2. A method for producing a surface-coated electric contact piece having a
metallic substrate comprising heating a local area of the substrate to a
temperature "several hundred .degree.C." above room temperature, but below
its melting point; applying an additive to the substrate surface in the
form of a loose layer of powder; and applying additional heat to the local
area to cause the substrate to be melted so that the powder present in the
powder layer is wetted by liquid metal from the locally melted area,
whereby the powder of the powder layer is bonded with the surface of the
substrate and a surface layer is formed, the heating of the local area of
the substrate being performed by a heating current source and the additive
being applied to the substrate by an additive supply device, the heating
current source being displaced periodically back and forth in addition to
displacement crosswise toward and away from the substrate during the step
of heating the local area of the substrate.

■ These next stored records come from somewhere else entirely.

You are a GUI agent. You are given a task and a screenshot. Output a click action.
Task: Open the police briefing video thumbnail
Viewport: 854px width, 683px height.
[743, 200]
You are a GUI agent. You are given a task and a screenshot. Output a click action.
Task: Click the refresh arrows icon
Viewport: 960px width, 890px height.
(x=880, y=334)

3. The method in accordance with claim 2, including displacing the additive
supply device periodically back and forth crosswise to a displacement
direction of the substrate during the step of applying the additive to the
substrate surface.
4. A method for producing a surface-coated electric contact piece having a
metallic comprising heating a local area of the substrate to a temperature
"several hundred .degree.C." above room temperature, but below its melting
point; coating the local area by applying an additive to the substrate
surface in the form of a loose layer of powder; and applying additional
heat to the local area to cause the substrate to be melted so that the
powder present in the powder layer is wetted by liquid metal from the
locally melted area, whereby the powder of the powder layer is bonded with
the surface of the substrate and a surface layer is formed, the substrate
being preheated by means of a heating current source which emits electrons
or ions and has a controllable beam current density, and during the
pre-heating of the substrate the heating current source being operated
first with an output several times higher than during the coating of the
local area.
5. The method in accordance with claim 4, including applying a further
powder layer to the surface layer for increasing its thickness.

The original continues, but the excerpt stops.